* **Task directions**
Starting at the line containing "Nayeli Escalona (257, 581)" and ending at the line containing "Restaurantes y cafes (55, 52)", print every line of the material below exactly, both ends included, and stop there.

* **Source data**
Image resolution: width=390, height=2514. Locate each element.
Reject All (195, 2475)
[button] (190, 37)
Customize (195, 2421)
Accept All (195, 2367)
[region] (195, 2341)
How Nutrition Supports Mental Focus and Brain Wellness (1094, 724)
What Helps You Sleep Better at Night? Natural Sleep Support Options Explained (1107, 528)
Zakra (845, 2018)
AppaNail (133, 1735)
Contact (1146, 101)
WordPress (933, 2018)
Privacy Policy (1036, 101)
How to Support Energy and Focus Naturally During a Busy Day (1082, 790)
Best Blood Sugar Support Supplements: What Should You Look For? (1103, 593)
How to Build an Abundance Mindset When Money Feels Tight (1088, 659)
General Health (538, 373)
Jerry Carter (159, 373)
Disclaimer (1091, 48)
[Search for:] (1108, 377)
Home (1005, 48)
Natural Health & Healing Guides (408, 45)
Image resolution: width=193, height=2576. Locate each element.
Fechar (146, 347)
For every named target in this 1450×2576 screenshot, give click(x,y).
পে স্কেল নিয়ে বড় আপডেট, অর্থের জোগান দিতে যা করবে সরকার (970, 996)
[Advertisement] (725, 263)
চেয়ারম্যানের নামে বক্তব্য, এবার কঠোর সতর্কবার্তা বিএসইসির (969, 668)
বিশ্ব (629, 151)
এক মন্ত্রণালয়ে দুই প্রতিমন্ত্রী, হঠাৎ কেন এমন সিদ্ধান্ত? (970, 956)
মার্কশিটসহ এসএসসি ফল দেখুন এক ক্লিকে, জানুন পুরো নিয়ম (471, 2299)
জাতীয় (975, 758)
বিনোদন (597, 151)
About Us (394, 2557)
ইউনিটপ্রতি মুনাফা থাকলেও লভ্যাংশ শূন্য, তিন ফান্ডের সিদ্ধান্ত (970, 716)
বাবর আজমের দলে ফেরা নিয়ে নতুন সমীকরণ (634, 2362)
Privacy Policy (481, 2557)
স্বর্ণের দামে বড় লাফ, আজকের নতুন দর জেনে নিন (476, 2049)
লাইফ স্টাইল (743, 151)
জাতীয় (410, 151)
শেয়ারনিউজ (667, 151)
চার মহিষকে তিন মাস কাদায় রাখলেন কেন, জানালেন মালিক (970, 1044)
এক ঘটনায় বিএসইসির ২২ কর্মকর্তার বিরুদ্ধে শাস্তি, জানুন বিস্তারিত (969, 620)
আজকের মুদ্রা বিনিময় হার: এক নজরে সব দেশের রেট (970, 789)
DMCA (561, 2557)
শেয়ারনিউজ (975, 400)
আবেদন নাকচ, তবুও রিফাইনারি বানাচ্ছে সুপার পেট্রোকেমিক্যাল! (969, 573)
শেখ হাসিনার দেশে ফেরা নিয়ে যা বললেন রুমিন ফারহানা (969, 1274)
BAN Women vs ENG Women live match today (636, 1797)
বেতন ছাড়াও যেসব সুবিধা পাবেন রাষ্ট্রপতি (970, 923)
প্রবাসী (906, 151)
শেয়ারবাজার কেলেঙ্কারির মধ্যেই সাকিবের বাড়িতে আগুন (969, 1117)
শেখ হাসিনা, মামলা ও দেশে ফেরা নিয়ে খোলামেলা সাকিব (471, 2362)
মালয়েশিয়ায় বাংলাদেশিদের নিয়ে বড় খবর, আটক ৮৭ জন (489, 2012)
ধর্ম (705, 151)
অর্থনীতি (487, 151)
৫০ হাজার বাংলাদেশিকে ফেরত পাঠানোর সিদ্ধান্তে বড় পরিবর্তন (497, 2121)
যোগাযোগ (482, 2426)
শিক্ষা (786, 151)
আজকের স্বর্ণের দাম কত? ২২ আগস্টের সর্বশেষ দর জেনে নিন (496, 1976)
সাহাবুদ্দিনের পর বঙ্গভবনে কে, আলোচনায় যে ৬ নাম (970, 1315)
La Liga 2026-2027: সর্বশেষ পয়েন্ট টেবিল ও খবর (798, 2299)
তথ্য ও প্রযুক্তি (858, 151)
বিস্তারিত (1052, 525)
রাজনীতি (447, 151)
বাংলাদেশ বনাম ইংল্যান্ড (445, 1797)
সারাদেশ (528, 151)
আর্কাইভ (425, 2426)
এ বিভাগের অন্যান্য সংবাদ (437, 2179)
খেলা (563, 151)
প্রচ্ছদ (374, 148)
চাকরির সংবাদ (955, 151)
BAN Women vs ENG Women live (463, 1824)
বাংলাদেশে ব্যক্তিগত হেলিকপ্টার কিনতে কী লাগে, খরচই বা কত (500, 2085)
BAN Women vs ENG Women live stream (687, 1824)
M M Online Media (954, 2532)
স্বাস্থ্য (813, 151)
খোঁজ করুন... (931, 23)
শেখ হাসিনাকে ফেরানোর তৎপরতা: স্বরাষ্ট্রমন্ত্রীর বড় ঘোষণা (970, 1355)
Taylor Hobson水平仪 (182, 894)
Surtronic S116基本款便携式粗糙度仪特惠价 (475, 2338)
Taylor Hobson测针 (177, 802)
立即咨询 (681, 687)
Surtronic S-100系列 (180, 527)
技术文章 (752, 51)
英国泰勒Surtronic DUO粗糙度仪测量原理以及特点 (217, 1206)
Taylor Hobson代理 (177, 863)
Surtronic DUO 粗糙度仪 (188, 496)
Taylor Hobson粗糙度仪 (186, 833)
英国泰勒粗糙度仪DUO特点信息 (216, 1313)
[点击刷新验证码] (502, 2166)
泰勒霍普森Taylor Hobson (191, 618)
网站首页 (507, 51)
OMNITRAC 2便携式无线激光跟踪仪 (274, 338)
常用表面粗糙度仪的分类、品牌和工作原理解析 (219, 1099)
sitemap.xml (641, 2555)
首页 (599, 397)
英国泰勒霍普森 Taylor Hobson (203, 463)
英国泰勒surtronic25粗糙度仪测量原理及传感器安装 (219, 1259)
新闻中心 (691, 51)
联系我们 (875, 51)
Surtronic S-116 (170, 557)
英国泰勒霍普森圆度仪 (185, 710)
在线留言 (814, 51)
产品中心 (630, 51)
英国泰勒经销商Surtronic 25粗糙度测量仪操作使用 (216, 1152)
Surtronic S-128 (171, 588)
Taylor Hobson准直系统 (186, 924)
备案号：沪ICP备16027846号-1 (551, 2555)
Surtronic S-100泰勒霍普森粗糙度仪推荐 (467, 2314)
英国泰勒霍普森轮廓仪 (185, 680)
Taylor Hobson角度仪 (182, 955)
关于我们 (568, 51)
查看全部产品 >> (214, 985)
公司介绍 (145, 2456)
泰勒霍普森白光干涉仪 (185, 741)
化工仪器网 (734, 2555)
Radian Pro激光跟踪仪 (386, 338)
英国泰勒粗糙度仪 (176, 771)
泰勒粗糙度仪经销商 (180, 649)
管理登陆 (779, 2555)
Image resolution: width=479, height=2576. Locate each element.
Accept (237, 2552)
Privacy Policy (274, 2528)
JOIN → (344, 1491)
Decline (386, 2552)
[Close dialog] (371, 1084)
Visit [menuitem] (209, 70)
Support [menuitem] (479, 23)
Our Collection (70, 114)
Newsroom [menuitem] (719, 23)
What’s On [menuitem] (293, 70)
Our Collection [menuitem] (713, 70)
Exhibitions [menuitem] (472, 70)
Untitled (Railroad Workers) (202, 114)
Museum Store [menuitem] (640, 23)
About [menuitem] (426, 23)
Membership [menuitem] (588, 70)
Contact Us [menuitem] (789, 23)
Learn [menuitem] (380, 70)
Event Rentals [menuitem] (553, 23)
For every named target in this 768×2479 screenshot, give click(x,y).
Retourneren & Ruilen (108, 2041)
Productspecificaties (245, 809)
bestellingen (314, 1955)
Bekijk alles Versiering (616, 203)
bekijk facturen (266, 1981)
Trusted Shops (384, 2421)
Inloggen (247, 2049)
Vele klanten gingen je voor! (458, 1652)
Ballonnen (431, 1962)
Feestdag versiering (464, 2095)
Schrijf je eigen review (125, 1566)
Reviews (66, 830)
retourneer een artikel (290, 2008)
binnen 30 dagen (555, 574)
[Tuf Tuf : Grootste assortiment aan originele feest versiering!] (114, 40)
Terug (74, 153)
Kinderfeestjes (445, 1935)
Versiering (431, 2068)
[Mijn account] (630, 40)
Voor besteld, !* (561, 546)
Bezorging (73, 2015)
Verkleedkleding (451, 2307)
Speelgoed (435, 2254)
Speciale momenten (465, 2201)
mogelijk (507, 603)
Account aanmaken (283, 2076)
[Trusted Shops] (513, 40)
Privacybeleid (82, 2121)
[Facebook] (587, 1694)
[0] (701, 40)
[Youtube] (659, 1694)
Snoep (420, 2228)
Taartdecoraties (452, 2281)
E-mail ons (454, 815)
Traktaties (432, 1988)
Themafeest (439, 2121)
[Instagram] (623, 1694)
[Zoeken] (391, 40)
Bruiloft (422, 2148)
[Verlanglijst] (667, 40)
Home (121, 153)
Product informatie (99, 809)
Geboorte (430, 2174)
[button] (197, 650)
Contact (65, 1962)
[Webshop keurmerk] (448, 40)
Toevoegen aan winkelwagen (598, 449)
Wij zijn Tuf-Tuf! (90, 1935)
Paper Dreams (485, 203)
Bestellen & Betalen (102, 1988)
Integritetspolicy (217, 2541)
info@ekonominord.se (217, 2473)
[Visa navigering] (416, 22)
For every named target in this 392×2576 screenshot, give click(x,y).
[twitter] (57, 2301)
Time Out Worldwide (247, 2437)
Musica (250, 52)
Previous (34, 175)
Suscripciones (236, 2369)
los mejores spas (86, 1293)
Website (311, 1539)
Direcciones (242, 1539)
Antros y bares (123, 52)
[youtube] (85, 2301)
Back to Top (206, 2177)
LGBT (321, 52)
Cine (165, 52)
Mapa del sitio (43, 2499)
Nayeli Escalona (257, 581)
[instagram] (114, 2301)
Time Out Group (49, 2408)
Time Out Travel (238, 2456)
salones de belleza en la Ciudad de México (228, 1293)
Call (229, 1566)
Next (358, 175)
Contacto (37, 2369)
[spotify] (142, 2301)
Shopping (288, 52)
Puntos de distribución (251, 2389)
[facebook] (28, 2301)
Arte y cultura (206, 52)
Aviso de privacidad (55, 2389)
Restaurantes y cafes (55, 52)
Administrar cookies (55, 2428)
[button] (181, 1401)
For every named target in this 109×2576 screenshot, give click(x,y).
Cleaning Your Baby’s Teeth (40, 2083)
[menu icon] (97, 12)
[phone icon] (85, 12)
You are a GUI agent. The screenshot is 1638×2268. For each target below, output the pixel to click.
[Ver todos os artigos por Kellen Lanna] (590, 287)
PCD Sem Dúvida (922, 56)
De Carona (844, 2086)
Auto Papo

* **Solution**
Nayeli Escalona (257, 581)
[instagram] (114, 2301)
Time Out Group (49, 2408)
Time Out Travel (238, 2456)
salones de belleza en la Ciudad de México (228, 1293)
Call (229, 1566)
Next (358, 175)
Contacto (37, 2369)
[spotify] (142, 2301)
Shopping (288, 52)
Puntos de distribución (251, 2389)
[facebook] (28, 2301)
Arte y cultura (206, 52)
Aviso de privacidad (55, 2389)
Restaurantes y cafes (55, 52)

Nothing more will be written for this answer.